The Students for Liberty members set up a memorial of 500 crosses on the steps. It was the idea of the international organization’s Utah Campus Coordinator Justin Anderson.
Anderson said he couldn’t stop pacing his house when he heard about the tragedy in Florida, “I was upset there was another shooting, but more than that I called it ‘another shooting.’”
That night Anderson, a Provo resident, came up with the memorial.
“Obviously, the victims of the Florida shootings are the ones that are the most prevalent in people’s minds. We really need to remember all the students that have been killed in school shootings to really keep it in context,” Anderson said.
He said each cross represents a student killed in a school shooting in the last 50 years. He and the Students for Liberty Southwest Regional Director Matt Grooms, a Brigham Young University student spearheaded the effort.
“It’s a very bittersweet thing to do,” Grooms said.
Others donated the wood and helped them build the crosses for Tuesday’s display.
The men hoped people would take notice and take action.
“A lot of people are upset about this. Everyone acknowledges this is a crisis, but what we people can’t agree on is the solution,” said Anderson.
They believe people can do something right now by donating to local organizations that help with the mental health of youth, such as NAMI and Utah Family Therapy.
The memorial did catch the attention of many passersby.
“I think a lot of people talk online about it and social media and no one does anything, so I think it’s cool they’re doing something about it,” said Utah Valley University student Andi.
Tourists took pictures, and lawmakers saw it too.
There was a moment that was especially emotional for Anderson, “Earlier there was a group of kids that came by and I just try to imagine what it’s going to be like to explain to them. I wasn’t going to, but would it would be like to explain to these kids what we were doing at the Capitol. They were here all excited to be at the Capitol and this is the reality of the world in which we live.”

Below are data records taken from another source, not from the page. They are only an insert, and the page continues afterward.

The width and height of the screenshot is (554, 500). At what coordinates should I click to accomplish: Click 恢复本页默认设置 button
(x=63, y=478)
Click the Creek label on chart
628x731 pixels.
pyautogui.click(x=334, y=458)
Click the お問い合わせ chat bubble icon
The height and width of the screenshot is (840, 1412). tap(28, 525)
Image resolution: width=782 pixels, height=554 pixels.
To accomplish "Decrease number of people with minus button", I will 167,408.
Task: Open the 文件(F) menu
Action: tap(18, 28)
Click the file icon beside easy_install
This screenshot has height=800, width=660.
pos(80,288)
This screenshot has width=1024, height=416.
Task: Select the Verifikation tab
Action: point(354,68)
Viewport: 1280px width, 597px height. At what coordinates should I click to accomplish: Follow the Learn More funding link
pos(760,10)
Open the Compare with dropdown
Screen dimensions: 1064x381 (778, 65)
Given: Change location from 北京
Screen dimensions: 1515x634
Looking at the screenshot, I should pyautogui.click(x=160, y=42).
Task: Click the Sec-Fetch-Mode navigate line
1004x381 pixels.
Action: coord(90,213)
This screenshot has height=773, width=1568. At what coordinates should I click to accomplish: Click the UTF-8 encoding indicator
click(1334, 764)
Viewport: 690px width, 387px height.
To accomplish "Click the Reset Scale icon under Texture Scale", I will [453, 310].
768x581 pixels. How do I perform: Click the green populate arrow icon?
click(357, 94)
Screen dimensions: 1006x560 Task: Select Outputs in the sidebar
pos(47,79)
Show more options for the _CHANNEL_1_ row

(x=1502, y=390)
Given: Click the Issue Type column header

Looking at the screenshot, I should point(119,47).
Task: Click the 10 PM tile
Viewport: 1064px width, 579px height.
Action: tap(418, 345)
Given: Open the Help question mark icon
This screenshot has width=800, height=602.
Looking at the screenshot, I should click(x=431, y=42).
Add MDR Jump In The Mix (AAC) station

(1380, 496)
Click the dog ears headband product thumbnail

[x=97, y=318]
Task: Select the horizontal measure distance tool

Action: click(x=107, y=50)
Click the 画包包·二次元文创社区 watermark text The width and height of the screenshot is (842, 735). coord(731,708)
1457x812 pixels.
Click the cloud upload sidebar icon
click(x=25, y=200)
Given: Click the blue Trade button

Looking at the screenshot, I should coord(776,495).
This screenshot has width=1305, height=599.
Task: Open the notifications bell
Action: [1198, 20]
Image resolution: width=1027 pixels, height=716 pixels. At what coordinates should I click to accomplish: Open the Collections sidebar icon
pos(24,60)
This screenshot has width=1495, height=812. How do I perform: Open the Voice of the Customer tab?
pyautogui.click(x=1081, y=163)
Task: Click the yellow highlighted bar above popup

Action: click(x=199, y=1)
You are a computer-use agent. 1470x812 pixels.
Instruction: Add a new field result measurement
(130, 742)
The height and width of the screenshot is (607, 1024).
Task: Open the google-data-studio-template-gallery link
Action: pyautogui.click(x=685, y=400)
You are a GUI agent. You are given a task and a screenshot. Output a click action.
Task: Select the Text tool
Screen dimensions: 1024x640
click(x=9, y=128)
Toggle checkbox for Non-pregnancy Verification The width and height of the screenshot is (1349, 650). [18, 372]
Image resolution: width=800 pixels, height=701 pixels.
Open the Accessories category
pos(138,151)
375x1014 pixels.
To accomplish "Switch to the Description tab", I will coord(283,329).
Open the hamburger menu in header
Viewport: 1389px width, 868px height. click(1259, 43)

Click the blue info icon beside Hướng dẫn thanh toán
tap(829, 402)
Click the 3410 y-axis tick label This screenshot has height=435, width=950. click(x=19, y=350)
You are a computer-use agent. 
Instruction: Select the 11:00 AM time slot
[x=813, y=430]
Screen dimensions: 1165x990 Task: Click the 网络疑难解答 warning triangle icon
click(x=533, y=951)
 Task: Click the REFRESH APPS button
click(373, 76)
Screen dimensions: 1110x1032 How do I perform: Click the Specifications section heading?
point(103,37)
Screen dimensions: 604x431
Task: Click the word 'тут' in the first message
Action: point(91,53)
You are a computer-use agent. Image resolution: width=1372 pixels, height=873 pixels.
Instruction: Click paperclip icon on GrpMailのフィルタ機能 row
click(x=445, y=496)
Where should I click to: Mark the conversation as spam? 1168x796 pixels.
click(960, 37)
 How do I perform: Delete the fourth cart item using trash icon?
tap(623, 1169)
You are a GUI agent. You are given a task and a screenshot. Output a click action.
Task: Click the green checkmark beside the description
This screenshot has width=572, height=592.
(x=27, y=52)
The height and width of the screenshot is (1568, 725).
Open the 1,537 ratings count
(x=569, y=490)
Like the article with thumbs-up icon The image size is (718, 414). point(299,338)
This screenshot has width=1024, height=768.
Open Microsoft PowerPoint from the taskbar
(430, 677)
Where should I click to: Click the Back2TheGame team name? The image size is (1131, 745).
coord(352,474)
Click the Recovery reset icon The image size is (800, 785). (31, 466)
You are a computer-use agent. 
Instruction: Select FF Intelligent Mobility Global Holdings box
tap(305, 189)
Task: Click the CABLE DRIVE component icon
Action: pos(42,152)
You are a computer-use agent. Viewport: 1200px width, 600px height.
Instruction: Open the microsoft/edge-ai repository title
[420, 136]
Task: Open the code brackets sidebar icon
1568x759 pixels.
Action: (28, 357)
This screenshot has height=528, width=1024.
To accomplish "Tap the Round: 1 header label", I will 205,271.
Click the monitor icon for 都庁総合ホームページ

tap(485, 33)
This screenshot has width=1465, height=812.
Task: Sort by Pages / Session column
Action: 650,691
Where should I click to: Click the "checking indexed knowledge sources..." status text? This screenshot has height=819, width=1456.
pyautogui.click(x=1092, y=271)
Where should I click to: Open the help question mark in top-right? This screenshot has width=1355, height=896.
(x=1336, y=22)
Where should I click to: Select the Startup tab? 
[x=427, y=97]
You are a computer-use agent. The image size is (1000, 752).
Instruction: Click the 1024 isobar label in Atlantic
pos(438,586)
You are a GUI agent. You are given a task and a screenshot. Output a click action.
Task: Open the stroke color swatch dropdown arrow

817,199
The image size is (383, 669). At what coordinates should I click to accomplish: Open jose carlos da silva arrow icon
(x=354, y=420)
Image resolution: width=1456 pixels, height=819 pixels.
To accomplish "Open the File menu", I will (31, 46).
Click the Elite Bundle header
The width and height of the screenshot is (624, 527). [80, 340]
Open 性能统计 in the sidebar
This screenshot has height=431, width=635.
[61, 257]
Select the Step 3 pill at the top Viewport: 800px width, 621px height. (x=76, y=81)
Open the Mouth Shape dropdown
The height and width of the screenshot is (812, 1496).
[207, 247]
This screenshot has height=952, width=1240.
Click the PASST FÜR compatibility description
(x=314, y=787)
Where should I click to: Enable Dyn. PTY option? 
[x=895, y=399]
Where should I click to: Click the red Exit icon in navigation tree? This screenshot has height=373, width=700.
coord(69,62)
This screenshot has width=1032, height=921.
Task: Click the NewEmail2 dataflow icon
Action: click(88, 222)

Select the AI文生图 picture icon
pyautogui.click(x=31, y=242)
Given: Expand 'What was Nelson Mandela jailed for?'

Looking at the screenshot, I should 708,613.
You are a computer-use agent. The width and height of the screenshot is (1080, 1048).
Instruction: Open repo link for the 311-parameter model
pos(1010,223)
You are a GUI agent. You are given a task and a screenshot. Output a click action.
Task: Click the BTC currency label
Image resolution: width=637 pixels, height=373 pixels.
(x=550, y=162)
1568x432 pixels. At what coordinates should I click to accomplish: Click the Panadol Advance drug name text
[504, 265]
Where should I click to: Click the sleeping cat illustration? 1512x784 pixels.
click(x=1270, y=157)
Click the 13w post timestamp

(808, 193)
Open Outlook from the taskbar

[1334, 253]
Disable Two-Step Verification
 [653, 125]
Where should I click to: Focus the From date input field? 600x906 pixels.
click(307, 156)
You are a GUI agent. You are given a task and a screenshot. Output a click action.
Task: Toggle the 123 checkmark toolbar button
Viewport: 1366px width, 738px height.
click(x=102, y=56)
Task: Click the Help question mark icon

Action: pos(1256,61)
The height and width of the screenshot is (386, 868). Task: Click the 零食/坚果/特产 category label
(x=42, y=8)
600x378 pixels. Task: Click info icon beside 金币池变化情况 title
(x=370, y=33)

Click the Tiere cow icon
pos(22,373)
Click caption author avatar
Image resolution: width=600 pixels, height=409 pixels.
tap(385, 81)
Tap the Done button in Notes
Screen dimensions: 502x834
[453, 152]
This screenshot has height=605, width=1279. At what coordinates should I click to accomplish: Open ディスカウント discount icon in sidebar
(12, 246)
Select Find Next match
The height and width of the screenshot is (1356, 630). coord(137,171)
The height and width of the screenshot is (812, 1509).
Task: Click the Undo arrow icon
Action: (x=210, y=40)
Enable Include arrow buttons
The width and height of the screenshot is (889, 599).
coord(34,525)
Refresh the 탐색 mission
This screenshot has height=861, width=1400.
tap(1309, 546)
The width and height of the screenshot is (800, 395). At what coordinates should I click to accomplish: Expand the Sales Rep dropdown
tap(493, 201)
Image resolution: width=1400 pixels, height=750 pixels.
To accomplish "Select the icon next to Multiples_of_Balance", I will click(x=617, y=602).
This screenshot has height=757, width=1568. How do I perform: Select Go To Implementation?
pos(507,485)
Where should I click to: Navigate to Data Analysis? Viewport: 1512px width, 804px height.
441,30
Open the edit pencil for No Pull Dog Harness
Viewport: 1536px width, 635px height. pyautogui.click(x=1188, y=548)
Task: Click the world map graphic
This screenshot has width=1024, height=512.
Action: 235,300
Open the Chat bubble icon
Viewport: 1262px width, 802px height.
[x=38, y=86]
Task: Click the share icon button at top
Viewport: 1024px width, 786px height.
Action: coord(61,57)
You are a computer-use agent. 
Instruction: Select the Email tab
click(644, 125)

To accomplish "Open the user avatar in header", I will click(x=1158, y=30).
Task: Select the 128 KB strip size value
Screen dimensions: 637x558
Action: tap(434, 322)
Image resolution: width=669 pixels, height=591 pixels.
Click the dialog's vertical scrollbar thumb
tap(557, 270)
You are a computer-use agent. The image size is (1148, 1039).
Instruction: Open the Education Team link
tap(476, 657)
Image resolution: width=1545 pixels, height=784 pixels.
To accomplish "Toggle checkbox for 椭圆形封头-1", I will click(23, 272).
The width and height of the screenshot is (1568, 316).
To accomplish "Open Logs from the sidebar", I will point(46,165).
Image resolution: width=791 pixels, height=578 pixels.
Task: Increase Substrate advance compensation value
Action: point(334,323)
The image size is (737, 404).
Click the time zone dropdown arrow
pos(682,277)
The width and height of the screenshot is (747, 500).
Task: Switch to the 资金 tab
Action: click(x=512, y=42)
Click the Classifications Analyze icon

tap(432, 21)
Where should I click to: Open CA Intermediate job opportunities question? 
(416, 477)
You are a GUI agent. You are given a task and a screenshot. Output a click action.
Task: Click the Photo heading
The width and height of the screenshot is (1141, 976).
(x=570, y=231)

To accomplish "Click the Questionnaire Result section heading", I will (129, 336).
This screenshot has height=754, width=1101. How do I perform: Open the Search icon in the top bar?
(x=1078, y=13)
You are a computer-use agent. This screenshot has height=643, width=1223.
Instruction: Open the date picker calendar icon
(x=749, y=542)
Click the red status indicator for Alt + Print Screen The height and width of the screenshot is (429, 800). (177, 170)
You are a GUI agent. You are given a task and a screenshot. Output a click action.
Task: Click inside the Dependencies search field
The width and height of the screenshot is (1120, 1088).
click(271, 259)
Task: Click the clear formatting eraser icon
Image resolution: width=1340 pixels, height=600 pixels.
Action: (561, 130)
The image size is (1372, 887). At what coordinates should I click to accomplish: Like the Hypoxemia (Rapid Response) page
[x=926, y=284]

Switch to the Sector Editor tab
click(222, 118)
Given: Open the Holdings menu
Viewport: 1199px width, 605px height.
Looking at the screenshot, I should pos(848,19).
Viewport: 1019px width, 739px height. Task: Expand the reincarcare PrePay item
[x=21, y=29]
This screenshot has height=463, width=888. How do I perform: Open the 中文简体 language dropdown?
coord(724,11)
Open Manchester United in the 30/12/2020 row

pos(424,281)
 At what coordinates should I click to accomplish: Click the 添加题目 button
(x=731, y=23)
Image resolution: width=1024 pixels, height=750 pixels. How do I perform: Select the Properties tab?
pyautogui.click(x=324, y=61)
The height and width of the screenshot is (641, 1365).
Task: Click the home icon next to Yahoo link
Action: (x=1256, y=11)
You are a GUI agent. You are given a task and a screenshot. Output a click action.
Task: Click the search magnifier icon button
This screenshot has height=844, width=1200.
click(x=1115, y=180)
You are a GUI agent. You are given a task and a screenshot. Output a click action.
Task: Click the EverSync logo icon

Anderson and Grooms hope they’ll never have to set up any more crosses ever again. Anderson hopes this initiative is “something we can try to work together, regardless of politics, to come together to help the youth in our community.”
The crosses — a reminder of the all too many innocent lives lost in school shootings — were allowed to be on display on the Capitol steps for three hours. It took the two men one hour to set them up and another to take them down.